Entrevista:O Estado inteligente

domingo, agosto 06, 2006

Merval Pereira O espírito da lei

O GLOBO


Assim como, para pegar o gângster Al Capone, foi preciso que a Receita americana atuasse, os procuradores do Ministério Público paulista estão tentando impugnar as candidaturas do ex-prefeito paulista Paulo Maluf e do ex-presidente da Câmara João Paulo Cunha através de pequenos artifícios. Contra Maluf, alegam que não declarou seus bens no exterior — o que não poderia fazer, já que, apesar das evidências, nega possuí-los. E contra o petista João Paulo Cunha, envolvido no escândalo dos mensaleiros e absolvido pelo corporativismo da Câmara, alegam a falta de pagamento de multas. Os procuradores, não apenas os de São Paulo mas de todo o país, terão a partir da próxima semana um instrumento muito mais poderoso, se não para evitar candidaturas, pelo menos para evitar a posse de eleitos que, como Maluf e Cunha, estejam envolvidos com acusações de corrupção.

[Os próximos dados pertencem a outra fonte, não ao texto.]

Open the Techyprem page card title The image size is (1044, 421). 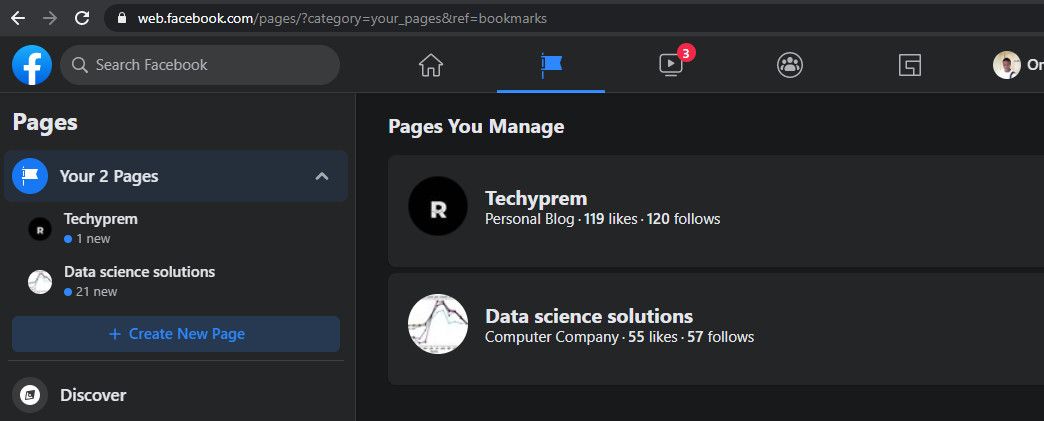536,198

A decisão do procurador-geral da República, Antônio Fernando de Souza, de encaminhar aos procuradores regionais eleitorais a petição do deputado Miro Teixeira para que, com base na Constituição, comecem a preparar ações de impugnação de mandatos eletivos “contra quem comprovadamente tenha praticado abuso do poder econômico, corrupção ou fraude e que, por desventura, venha a ser eleito ou reeleito nas próximas eleições” é um passo inicial de um processo que pode mudar radicalmente a política brasileira. Foi Antônio Fernando quem denunciou ao Supremo Tribunal Federal por formação de quadrilha, entre outros crimes, “a organização criminosa” do mensalão.

O fato de o procurador-geral ter encaminhado seu despacho a todos os procuradores nos estados significa que considerou a petição do deputado do Rio procedente, embora não tenha assumido formalmente a tese defendida por Miro Teixeira, e nem esse seria seu papel. Ele só tem iniciativa no caso de impugnação de presidente da República, porque a instância original é o TSE.

Acompanha a petição o seguinte despacho: “Encaminho cópia da petição do deputado Miro Teixeira para que tomem conhecimento e tomem providências que entenderem cabíveis”. Mas não é de hoje que o procurador-geral da República fala em decisões restritivas de tribunais regionais em face à Constituição. Na posse do ministro Marco Aurélio de Mello na presidência do Tribunal Superior Eleitoral, ele falou dos “vícios do processo eleitoral brasileiro”.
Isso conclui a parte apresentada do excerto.